**PROMPT:**
Pull every line with "arrow" from the entries below.

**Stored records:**
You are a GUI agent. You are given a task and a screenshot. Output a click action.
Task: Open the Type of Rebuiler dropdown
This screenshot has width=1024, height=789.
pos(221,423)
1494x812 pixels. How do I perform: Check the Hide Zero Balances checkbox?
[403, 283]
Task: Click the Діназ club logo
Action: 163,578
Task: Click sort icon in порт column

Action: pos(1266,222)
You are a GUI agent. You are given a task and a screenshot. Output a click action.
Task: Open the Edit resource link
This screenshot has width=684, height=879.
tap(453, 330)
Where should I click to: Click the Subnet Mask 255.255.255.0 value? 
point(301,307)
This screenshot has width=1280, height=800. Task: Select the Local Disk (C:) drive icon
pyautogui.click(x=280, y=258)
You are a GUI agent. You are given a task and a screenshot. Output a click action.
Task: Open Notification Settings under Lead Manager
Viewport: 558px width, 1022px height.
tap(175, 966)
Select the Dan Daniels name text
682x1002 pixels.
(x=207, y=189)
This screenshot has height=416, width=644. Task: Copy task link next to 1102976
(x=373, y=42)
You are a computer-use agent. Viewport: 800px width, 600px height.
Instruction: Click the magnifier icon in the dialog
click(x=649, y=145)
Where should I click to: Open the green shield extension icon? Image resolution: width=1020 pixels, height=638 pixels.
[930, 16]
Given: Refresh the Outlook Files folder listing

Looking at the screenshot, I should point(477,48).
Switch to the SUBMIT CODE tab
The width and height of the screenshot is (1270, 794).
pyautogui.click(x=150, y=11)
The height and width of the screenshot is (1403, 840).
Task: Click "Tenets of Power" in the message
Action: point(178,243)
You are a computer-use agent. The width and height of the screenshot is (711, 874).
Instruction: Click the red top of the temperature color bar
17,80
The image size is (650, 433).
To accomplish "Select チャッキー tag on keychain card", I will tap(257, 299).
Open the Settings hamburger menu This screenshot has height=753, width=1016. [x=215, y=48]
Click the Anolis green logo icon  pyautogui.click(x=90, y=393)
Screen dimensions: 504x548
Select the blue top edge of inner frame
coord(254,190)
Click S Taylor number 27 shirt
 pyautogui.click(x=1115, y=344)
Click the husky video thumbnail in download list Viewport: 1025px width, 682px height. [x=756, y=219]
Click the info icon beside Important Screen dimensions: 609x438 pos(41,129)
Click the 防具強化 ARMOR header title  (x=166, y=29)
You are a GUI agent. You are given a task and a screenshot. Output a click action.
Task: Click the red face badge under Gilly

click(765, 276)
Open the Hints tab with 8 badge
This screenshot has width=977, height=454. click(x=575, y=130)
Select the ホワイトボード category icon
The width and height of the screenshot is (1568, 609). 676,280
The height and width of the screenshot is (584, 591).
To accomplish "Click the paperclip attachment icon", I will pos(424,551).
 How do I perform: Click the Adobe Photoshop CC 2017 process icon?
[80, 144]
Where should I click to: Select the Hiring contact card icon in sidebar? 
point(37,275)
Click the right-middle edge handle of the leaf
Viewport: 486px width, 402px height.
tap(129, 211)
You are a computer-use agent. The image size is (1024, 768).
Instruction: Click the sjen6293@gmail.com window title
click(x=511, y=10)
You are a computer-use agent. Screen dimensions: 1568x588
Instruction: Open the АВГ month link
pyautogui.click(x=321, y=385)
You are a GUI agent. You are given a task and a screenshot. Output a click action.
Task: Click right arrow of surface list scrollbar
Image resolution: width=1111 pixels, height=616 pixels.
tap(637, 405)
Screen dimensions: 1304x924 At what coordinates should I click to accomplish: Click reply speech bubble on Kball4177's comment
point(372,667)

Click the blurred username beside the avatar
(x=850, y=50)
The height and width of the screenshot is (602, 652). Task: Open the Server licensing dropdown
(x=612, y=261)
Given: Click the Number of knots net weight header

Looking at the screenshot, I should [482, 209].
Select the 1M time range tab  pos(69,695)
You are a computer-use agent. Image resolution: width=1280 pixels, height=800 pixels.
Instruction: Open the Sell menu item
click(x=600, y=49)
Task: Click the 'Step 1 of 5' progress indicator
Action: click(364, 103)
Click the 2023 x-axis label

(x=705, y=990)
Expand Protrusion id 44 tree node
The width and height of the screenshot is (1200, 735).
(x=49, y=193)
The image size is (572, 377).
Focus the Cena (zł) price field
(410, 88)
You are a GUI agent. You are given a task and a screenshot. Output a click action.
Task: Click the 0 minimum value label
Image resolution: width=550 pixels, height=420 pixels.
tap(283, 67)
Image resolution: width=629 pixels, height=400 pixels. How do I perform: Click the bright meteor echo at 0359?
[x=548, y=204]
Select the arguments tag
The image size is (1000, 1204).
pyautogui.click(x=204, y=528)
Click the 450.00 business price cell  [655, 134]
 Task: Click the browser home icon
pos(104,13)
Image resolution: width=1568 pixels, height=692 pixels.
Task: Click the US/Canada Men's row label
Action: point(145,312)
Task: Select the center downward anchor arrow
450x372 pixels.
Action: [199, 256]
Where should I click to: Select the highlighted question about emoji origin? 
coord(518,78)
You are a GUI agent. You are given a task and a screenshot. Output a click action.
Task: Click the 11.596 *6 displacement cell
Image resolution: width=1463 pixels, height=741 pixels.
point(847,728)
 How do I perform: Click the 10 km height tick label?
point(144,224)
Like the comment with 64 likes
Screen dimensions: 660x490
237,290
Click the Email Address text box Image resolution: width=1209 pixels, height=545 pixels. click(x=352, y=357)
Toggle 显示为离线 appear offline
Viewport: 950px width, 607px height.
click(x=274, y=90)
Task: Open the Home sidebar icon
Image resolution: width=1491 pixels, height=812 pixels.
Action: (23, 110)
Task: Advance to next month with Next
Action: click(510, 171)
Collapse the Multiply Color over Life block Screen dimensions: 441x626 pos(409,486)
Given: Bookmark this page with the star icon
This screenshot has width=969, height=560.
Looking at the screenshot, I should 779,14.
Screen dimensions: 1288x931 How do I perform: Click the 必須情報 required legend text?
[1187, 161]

**RESPONSE TO THE EXERCISE:**
Task: Click right arrow of surface list scrollbar
Task: Select the center downward anchor arrow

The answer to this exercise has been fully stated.